Des organisations féminines haussent le ton et demandent que les séances de sensibilisation et de vulgarisation du protocole de Maputo se multiplient afin de garantir le respect des droits des femmes.

Pour ces organisations, la RDC tout comme d’autres états Africains s’est engagée à assurer le respect et la promotion des droits de la femme à la santé, y compris la santé sexuelle et reproductive.

L’État congolais s’est donc engagé non seulement à respecter et promouvoir les droits sexuels et reproductifs des femmes mais aussi à autoriser l’avortement sécurisé  dans les cas limitatifs.

Ce protocole souffre d’application au moment où la question des viols demeure une réalité dans la province du Sud-Kivu.

Il ne se passe pas une semaine sans que des cas ne soient rapportés dans différents territoires et dans la ville de Bukavu alors que plusieurs femmes ne sont pas suffisamment informées sur cette loi qui reconnait l’avortement, dans certaines conditions, comme un droit humain des femmes, dont elles devraient jouir, sans restrictions ni crainte de poursuites judiciaires.

Naweza Pulchérie, dix-sept ans, victime de viol et est parvenue à avoir un enfant et elle est l’exemple même de ce manque de vulgarisation du protocole de Maputo.

« …c’est fut dans mon village natale à Lugushwa en territoire de Mwenga au début de l’année 2018, les hommes armés ont fait incursion dans notre maison, ils m’ont violés jusqu’à me rendre malade. Comme j’étais très affaiblie après deux semaines on m’a amené à Bukavu à l’hôpital  Saint Vincent pour des soins.  Quelques mois plus tard je mis au monde un petit garçon. Actuellement mon fils et moi  sommes pris en charge par l’organisation santé et développement qui encadre les femmes violées à travers l’apprentissage des métiers.

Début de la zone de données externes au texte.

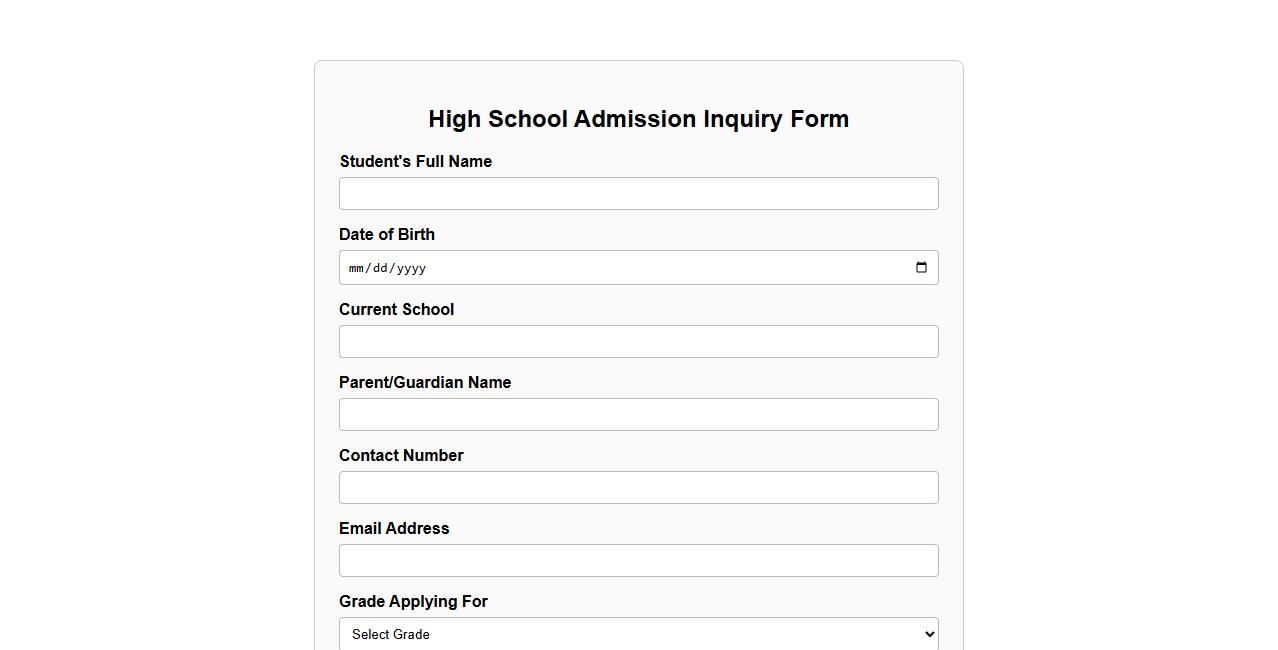Click the dd segment in Date of Birth

381,268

C’est dur  quand je vois cet enfant, je me rappelle  de ce drame …» raconte t- elle en pleurant.

Naweza Pulchérie n’est pas la seule à vivre ce calvaire mais elles sont nombreuses qui parviennent à élever malgré elle, les enfants issus du viol.

Pour certaines, c’est normal de vivre avec ces enfants  et pour d’autre ces enfants leur rappellent le moment traversé pendant et après le viol. Ces femmes souhaiteraient prendre peut-être une décision de ne pas mettre au monde mais elles n’ont pas des personnes qui peuvent les orienter sur la bonne décision à prendre après cet acte ignoble.

Implication des autorités

La RDC a publié dans son Journal Officiel depuis le 14 mars 2018 le protocole de Maputo. Les moyens de sa mise en application posent jusqu’aujourd’hui problème.

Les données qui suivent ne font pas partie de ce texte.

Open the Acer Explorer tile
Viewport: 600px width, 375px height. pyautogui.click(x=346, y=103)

A cet effet, les organisations féminines, comme le mouvement « Rien sans les femmes » plaident pour la mise en application de cette loi, qui donne à la femme violée la chance de décider sur quoi faire une fois enceinte d’une grossesse issue du viol et des grossesses non désirées.

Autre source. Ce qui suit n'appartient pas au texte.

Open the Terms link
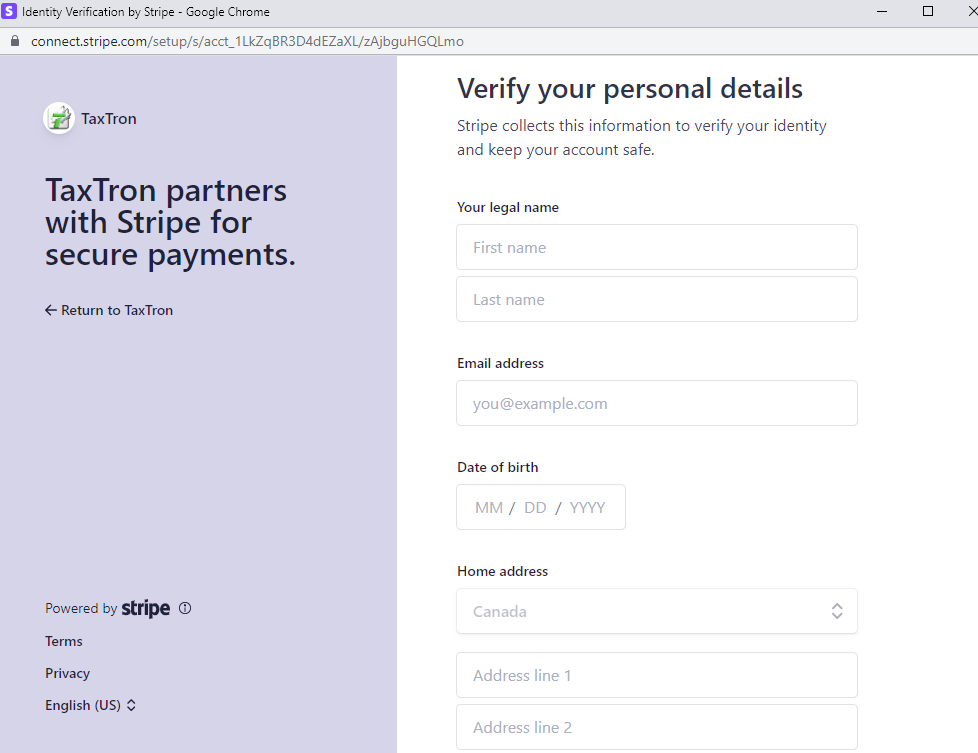978x753 pixels. point(64,641)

Elles estiment que les autorités compétentes, en l’occurrence les ministres en charge de la santé et du genre devraient s’impliquer pour que ce protocole soit vulgarisé à tous les niveaux au Sud-Kivu.

Le même appel est lancé aux organisations qui travaillent dans le domaine de la santé pour qu’elles mettent à la disposition de ces femmes, des services appropriés pour les avortements sécurisés en cas de viol.